Alaska
Alaska's Black History: JP Jones
J. P. Jones was a Fairbanks activist and businessman. The labor union brought him to Fairbanks in 1951, and he worked construction projects throughout the Fairbanks area, including the University of Alaska Fairbanks and Eielson Air Force Base. He married Geneva Talton in 1956. In the 1960s and 70s, he ventured into entrepreneurship, starting a convenience store, rental properties, the Jones Ice Factory, and a motel. He sometimes experienced racial injustice. He was determined to help others avoid these obstacles so became involved in the Greater Fairbanks Branch of the N.A.A.C.P.
In a recent presentation on Fairbanks Black History, professor Dorothy Jones, who is not related, remembered Jones as a formidable personality.
“There was an interview done with J.P.’s daughter Gigi about her dad, so Gigi said the P in his name stood for Persistent Persevered and Pro-willed. And Gigi remembers that her father was very outspoken to a point of intimidation. I agree. Either you like him. Or you did not, for his firm belief that no matter who you are, everyone should be treated fairly and have opportunities.”
He received many awards and honors during his presidency of the N.A.A.C.P. However, he was most proud to learn of the dedication and the re-naming of the Southside Community Center to the J.P. Jones Community Development Center in Fairbanks, on October 26, 2002.
Jones died less than a month later, at the age of 90.
“He was a good man, very strong in believing that everyone entitled, everyone is entitled to get what they deserve. People of color, women, whatever.

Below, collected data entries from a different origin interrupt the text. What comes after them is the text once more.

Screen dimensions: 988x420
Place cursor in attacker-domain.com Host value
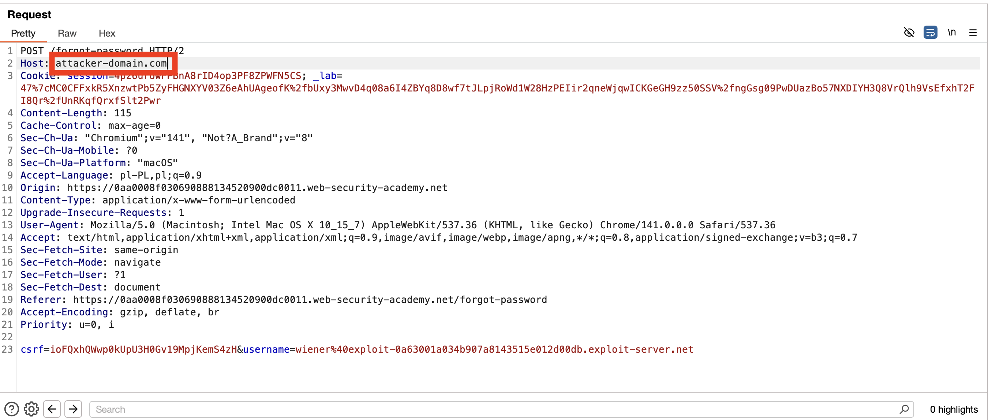111,63
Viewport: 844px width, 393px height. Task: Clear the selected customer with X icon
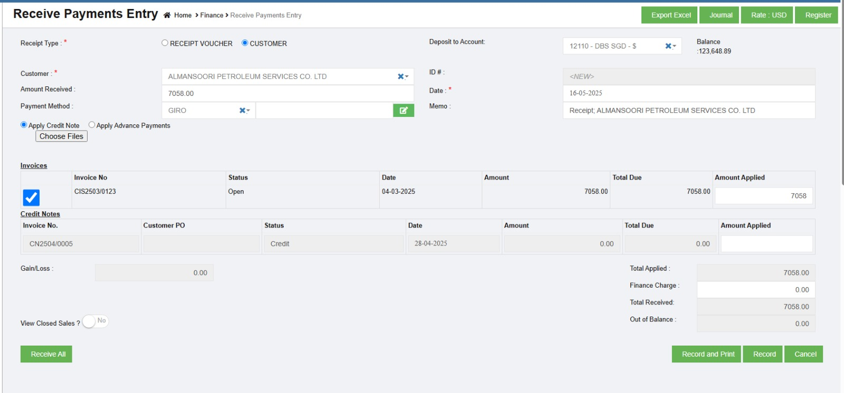400,76
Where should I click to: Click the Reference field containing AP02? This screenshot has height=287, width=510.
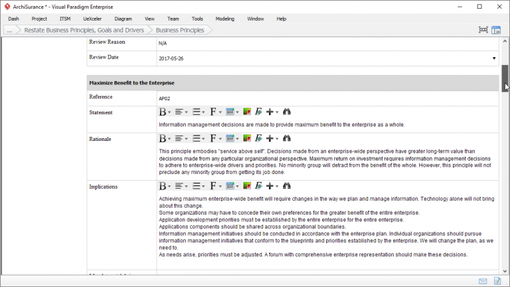[325, 98]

He had a strong voice. Maybe not always articulate, but he commanded respect. JP was a laborer, it was in the labor union and construction work. Brought him to Fairbanks in 19 fifty-one. In the late sixties and seventies, he ventured out on his own into entrepreneurship. He worked on numerous construction projects throughout the Fairbanks area, including the University of Alaska, Fairbanks, also an Air force base, and after retiring from construction, he owned convenient, a convenience store, residential property, and Jones Ice Factory, which his daughter, Gigi, owned for a period of time In 19 sixty-eight.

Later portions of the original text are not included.